- [Extracted data]

BEGIN

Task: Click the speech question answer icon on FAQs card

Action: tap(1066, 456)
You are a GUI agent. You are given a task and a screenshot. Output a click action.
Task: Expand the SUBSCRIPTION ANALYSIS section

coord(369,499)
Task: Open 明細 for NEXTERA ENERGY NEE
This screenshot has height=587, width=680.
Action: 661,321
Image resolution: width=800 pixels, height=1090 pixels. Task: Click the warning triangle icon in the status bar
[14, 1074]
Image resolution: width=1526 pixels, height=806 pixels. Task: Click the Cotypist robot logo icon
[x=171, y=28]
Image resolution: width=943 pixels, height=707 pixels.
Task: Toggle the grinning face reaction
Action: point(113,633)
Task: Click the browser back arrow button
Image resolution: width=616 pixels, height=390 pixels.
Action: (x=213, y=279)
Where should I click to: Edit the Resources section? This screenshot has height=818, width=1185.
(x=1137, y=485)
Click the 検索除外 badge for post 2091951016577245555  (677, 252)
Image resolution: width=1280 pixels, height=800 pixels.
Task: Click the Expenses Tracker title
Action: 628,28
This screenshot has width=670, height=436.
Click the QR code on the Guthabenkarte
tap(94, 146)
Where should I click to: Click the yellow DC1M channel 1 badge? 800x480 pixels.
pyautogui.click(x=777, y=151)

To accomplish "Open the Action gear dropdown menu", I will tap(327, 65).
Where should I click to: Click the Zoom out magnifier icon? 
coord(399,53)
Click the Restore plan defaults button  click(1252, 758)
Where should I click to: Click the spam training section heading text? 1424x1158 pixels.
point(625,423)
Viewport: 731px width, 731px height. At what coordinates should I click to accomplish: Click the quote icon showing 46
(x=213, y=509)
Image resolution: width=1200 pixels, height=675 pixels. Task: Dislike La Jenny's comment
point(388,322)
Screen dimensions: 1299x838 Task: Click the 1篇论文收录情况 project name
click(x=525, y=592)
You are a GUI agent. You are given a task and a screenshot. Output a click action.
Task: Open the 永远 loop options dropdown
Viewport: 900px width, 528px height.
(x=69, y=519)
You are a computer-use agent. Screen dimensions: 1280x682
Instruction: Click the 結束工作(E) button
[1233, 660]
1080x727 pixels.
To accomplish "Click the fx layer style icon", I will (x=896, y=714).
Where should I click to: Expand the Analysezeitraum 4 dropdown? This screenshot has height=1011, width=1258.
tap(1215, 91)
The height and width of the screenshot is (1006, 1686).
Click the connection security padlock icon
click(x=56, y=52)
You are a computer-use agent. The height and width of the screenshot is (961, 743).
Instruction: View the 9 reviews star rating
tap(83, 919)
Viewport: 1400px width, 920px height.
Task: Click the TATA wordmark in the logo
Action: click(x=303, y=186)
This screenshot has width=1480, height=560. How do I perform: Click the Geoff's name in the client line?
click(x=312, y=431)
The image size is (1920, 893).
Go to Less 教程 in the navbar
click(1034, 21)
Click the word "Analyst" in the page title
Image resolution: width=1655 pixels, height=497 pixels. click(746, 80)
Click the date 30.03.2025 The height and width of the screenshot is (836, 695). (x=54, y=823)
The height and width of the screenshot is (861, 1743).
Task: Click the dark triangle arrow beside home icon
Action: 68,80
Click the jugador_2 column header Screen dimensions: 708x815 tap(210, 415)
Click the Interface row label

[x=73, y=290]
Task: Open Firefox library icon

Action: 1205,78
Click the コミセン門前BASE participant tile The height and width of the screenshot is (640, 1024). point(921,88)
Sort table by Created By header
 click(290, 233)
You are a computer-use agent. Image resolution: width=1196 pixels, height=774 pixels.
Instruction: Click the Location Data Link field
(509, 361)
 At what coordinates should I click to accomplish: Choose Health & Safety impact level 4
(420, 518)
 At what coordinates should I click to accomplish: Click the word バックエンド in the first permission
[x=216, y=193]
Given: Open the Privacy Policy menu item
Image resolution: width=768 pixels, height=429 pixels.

END

- [Work task] Each line above must be retyped exactly in the response.

- [Answer to the problem]
Task: Click the speech question answer icon on FAQs card

Action: tap(1066, 456)
You are a GUI agent. You are given a task and a screenshot. Output a click action.
Task: Expand the SUBSCRIPTION ANALYSIS section

coord(369,499)
Task: Open 明細 for NEXTERA ENERGY NEE
This screenshot has height=587, width=680.
Action: 661,321
Image resolution: width=800 pixels, height=1090 pixels. Task: Click the warning triangle icon in the status bar
[14, 1074]
Image resolution: width=1526 pixels, height=806 pixels. Task: Click the Cotypist robot logo icon
[x=171, y=28]
Image resolution: width=943 pixels, height=707 pixels.
Task: Toggle the grinning face reaction
Action: point(113,633)
Task: Click the browser back arrow button
Image resolution: width=616 pixels, height=390 pixels.
Action: (x=213, y=279)
Where should I click to: Edit the Resources section? This screenshot has height=818, width=1185.
(x=1137, y=485)
Click the 検索除外 badge for post 2091951016577245555  (677, 252)
Image resolution: width=1280 pixels, height=800 pixels.
Task: Click the Expenses Tracker title
Action: 628,28
This screenshot has width=670, height=436.
Click the QR code on the Guthabenkarte
tap(94, 146)
Where should I click to: Click the yellow DC1M channel 1 badge? 800x480 pixels.
pyautogui.click(x=777, y=151)

To accomplish "Open the Action gear dropdown menu", I will tap(327, 65).
Where should I click to: Click the Zoom out magnifier icon? 
coord(399,53)
Click the Restore plan defaults button  click(1252, 758)
Where should I click to: Click the spam training section heading text? 1424x1158 pixels.
point(625,423)
Viewport: 731px width, 731px height. At what coordinates should I click to accomplish: Click the quote icon showing 46
(x=213, y=509)
Image resolution: width=1200 pixels, height=675 pixels. Task: Dislike La Jenny's comment
point(388,322)
Screen dimensions: 1299x838 Task: Click the 1篇论文收录情况 project name
click(x=525, y=592)
You are a GUI agent. You are given a task and a screenshot. Output a click action.
Task: Open the 永远 loop options dropdown
Viewport: 900px width, 528px height.
(x=69, y=519)
You are a computer-use agent. Screen dimensions: 1280x682
Instruction: Click the 結束工作(E) button
[1233, 660]
1080x727 pixels.
To accomplish "Click the fx layer style icon", I will (x=896, y=714).
Where should I click to: Expand the Analysezeitraum 4 dropdown? This screenshot has height=1011, width=1258.
tap(1215, 91)
The height and width of the screenshot is (1006, 1686).
Click the connection security padlock icon
click(x=56, y=52)
You are a computer-use agent. The height and width of the screenshot is (961, 743).
Instruction: View the 9 reviews star rating
tap(83, 919)
Viewport: 1400px width, 920px height.
Task: Click the TATA wordmark in the logo
Action: click(x=303, y=186)
This screenshot has width=1480, height=560. How do I perform: Click the Geoff's name in the client line?
click(x=312, y=431)
The image size is (1920, 893).
Go to Less 教程 in the navbar
click(1034, 21)
Click the word "Analyst" in the page title
Image resolution: width=1655 pixels, height=497 pixels. click(746, 80)
Click the date 30.03.2025 The height and width of the screenshot is (836, 695). (x=54, y=823)
The height and width of the screenshot is (861, 1743).
Task: Click the dark triangle arrow beside home icon
Action: 68,80
Click the jugador_2 column header Screen dimensions: 708x815 tap(210, 415)
Click the Interface row label

[x=73, y=290]
Task: Open Firefox library icon

Action: 1205,78
Click the コミセン門前BASE participant tile The height and width of the screenshot is (640, 1024). point(921,88)
Sort table by Created By header
 click(290, 233)
You are a computer-use agent. Image resolution: width=1196 pixels, height=774 pixels.
Instruction: Click the Location Data Link field
(509, 361)
 At what coordinates should I click to accomplish: Choose Health & Safety impact level 4
(420, 518)
 At what coordinates should I click to accomplish: Click the word バックエンド in the first permission
[x=216, y=193]
Given: Open the Privacy Policy menu item
Image resolution: width=768 pixels, height=429 pixels.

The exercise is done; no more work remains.